Il mio amico Mimmo con un'altro bellissimo racconto.
Pietro Barca (Petrin per gli amici)
Di
professione faceva il ladro (sfigato). Di lui ho già avuto modo di parlare per cui è possibile che qualcuno, almeno di fama, già lo conosca. Abita sulla riviera romagnola e ha sessantacinque anni, età per cui se smettesse di darsi ai furti trarrebbe sicuramente giovamento. Ma l’amore per la professione (nonchè il sacrosanto diritto di sfamarsi) è più forte di qualsiasi altra cosa.
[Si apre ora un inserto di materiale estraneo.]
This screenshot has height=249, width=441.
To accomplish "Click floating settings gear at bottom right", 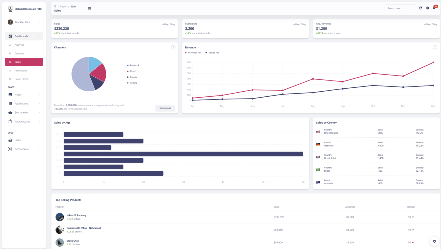I will click(x=434, y=241).
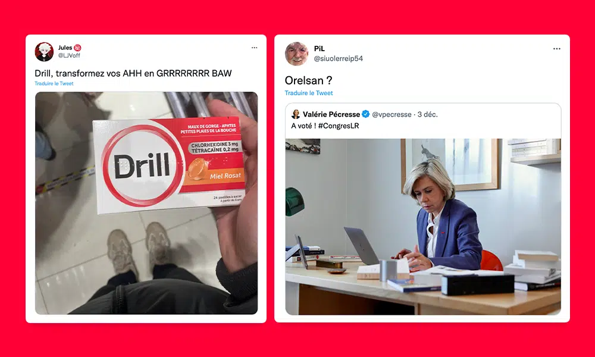Open more options on PiL tweet
595x357 pixels.
click(557, 49)
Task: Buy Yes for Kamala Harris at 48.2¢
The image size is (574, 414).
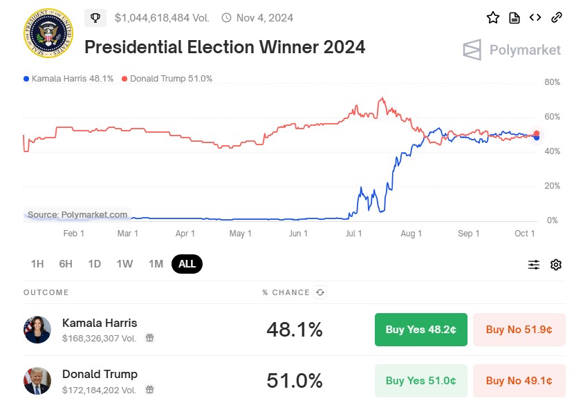Action: (420, 330)
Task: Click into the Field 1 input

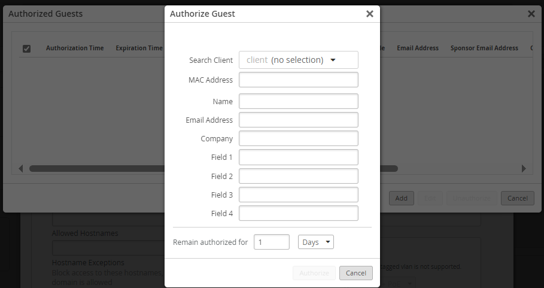Action: [x=298, y=157]
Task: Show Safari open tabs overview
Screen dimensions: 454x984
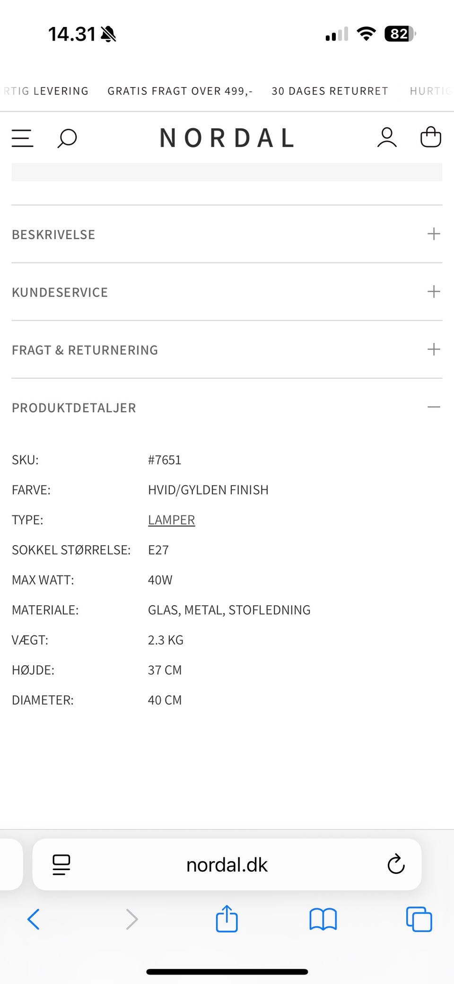Action: pos(419,919)
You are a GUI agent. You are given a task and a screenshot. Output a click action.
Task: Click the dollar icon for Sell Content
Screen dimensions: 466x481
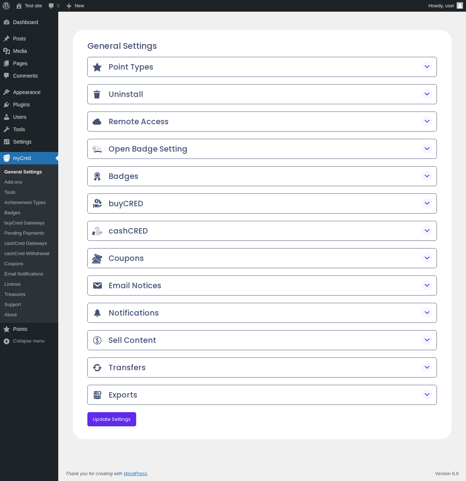pos(97,340)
E poi ce l’ha nel sangue. Ladro suo nonno, ladro suo padre, non poteva certo lui tradire questa “missione”. Era fine settembre e alberghi e case di vacanza della riviera si erano ormai spopolati. Da un po’ il Petrin teneva sott’occhio una villetta posizionata leggermente fuori mano rispetto al centro e assicuratosi che i proprietari avevano lasciato il luogo per tornare alle loro abitazioni cittadine mise in atto il suo piano che consisteva, inutile dirlo, nell’introdursi nottetempo in tale abitazione passando dal balcone che era facilmente scavalcabile, forzare un’anta, entrare e arraffare quanta più roba potesse per poi rivenderla e magari (chi lo sa) sistemarsi, qualora il bottino fosse stato cospicuo, per l’inverno.
Così fece, la prima notte senza luna. Armato dei ferri del mestiere che consistevano in piede di porco, cacciaviti vari, grimaldelli e ogni altra utensileria confacente allo scopo, scavalcò (va detto: non tanto agilmente per via dell’età e della pancia ricettacolo di grandi bevute di birra e altrettante copiose libagioni) la ringhiera del balcone, che per fortuna sua era a solo mezzo metro da terra.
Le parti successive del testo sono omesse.